Safe Expression Parsing
Unlike many online calculators, this tool does not use JavaScript's eval() function. Instead, it uses a recursive descent parser that tokenizes your expression and evaluates it step by step. This approach is both more secure and more predictable. The parser supports operator precedence (multiplication and division before addition and subtraction), parenthesized sub-expressions, and function calls like sin(), cos(), and log(). If you type an invalid expression, you will see a clear error message rather than a cryptic JavaScript exception.
When to Use a Scientific Calculator
Scientific calculators are essential for students and professionals working with trigonometry, physics, engineering, and statistics. Unlike basic calculators, they understand order of operations automatically — so typing 2 + 3 * 4 correctly gives 14, not 20. They also handle nested parentheses, making it easy to evaluate complex formulas in a single expression. If you need to work with fractions, check out our fraction calculator, or for unit conversions try the unit converter.

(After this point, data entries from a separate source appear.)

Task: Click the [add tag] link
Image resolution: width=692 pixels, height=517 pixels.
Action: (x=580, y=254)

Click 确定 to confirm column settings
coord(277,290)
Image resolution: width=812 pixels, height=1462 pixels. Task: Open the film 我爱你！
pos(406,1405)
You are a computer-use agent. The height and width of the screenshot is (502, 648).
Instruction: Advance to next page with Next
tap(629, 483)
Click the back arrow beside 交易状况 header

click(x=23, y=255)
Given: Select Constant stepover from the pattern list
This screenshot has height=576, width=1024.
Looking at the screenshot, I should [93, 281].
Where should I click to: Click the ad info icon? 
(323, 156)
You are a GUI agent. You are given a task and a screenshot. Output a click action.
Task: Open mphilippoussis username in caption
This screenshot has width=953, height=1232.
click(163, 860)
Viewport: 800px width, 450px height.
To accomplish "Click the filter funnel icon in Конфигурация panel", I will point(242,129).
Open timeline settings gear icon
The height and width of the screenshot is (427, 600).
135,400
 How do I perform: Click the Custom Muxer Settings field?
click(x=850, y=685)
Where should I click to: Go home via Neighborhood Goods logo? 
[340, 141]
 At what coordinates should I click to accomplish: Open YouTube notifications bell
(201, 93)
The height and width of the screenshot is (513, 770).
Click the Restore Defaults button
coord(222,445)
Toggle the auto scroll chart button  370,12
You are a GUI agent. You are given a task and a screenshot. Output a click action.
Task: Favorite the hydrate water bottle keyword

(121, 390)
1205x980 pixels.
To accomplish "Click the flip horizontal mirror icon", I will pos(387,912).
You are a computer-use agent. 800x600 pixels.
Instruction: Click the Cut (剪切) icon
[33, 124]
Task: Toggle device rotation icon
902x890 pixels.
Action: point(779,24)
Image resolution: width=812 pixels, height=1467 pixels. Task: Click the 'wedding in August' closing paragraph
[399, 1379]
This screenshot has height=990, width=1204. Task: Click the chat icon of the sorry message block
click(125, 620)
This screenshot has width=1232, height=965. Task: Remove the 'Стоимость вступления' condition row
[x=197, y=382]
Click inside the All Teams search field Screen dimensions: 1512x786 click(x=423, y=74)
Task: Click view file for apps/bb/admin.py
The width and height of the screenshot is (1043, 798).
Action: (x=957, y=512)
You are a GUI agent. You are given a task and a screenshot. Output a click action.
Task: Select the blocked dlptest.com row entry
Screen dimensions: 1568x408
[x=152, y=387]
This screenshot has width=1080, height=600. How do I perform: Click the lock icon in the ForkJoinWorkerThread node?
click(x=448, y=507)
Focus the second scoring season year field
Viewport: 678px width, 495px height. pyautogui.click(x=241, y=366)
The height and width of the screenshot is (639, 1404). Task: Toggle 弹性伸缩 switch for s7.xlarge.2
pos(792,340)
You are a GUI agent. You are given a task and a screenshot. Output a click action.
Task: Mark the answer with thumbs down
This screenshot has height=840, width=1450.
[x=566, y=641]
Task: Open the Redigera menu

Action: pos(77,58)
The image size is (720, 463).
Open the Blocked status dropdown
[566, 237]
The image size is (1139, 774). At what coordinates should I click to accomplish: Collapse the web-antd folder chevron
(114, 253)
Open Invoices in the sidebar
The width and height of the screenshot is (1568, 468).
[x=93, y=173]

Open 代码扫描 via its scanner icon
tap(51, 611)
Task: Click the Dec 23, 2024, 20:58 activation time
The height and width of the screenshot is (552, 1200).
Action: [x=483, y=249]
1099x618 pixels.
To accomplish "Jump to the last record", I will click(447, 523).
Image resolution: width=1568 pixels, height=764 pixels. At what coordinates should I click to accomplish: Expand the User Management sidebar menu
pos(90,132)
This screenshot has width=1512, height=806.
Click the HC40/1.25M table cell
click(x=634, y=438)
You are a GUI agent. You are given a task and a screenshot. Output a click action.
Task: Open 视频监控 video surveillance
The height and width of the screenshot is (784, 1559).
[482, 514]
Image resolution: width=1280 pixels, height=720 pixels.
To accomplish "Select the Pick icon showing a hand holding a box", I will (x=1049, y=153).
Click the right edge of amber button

Memory Functions Explained
The four memory keys work like a single-register clipboard. M+ adds the current displayed value to memory, M- subtracts it, MR recalls the stored value into your expression, and MC clears the memory. A small indicator appears when memory is non-zero so you always know whether a value is stored. This is handy for running totals or for temporarily parking a result while you compute something else.